> **TEXTBLOCK**:

# Gore Shakedry



## ref20444 (26. August 2017)

Hej-hej,

hat schon jemand Erfahrung mit den Shakedry-Jacken von Gore gemacht? Der Stoff kommt wohl auch bei The North Face, Arc'teryx, Castelli, Mammut und Dynafit zum Einsatz. Gore versucht sich hier an einer Weiterentwicklung: bei diesen Klamotten ist die Membran aus ePTFE nämlich nicht mehr geschützt zwischen zwei Lagen Polyamid-Gewebe o.ä. verklebt, sondern offen auf die Außenseite einer dünnen Lage PA-Gewebe laminiert. Das spart natürlich Gewicht.

Hier steht, dass Gore empfiehlt keine Rucksäcke darauf zu tragen (Verschleiß? Tolle Bike-Jacke!), geht aber um die Laufjacke aus Shakedry. Im August 2016 wollten sie noch Erfahrungen damit sammeln. Mittlerweile sind einzelne Modelle auch schon mit 50% Rabatt zu bekommen.

Hat jemand hier eine solche Jacke? Wie hoch ist denn der Verschleiß in der Praxis, was macht sie kaputt? Und raschelt sie, wie andere Gore-Klamotten?

Ich hätte die Jacke gern auf Touren im Rucksack, nur für den Fall der Fälle. 118 g, wasserdicht und atmungsaktiv sind nämlich eine Ansage. Auch wenn sie aussieht wie eine LKW-Plane. 300 € wären mir dafür allerdings auch zuviel.

Danke und viele Grüße,
Techster


----------



## HaegarHH (29. August 2017)

> **GEGEBENE DATEN**:
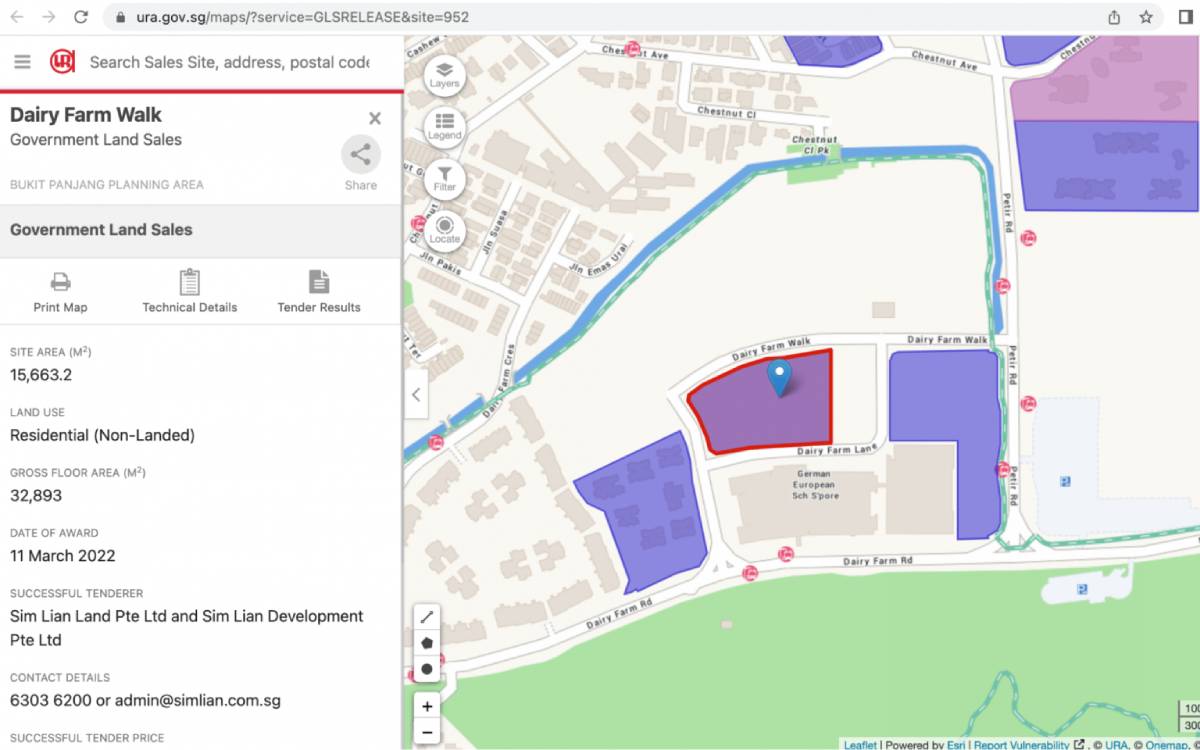Select the line measurement draw tool
Screen dimensions: 1200x750
(x=427, y=618)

> **AUFGABENSTELLUNG**:
Beantworte anhand des Forumstexts zur Shakedry-Jacke von Gore diese Fragen:
(a) Wie ist die Membran aus ePTFE bei diesen Kleidungsstücken angebracht?
(b) Wie viele Gramm wiegt die Jacke?
(c) Welcher Preis wäre dem Verfasser für die Jacke zu viel?

> **ENDGÜLTIGE ANTWORT**:
(a) Sie ist offen auf die Außenseite einer dünnen Lage PA-Gewebe laminiert.
(b) 118 g
(c) 300 €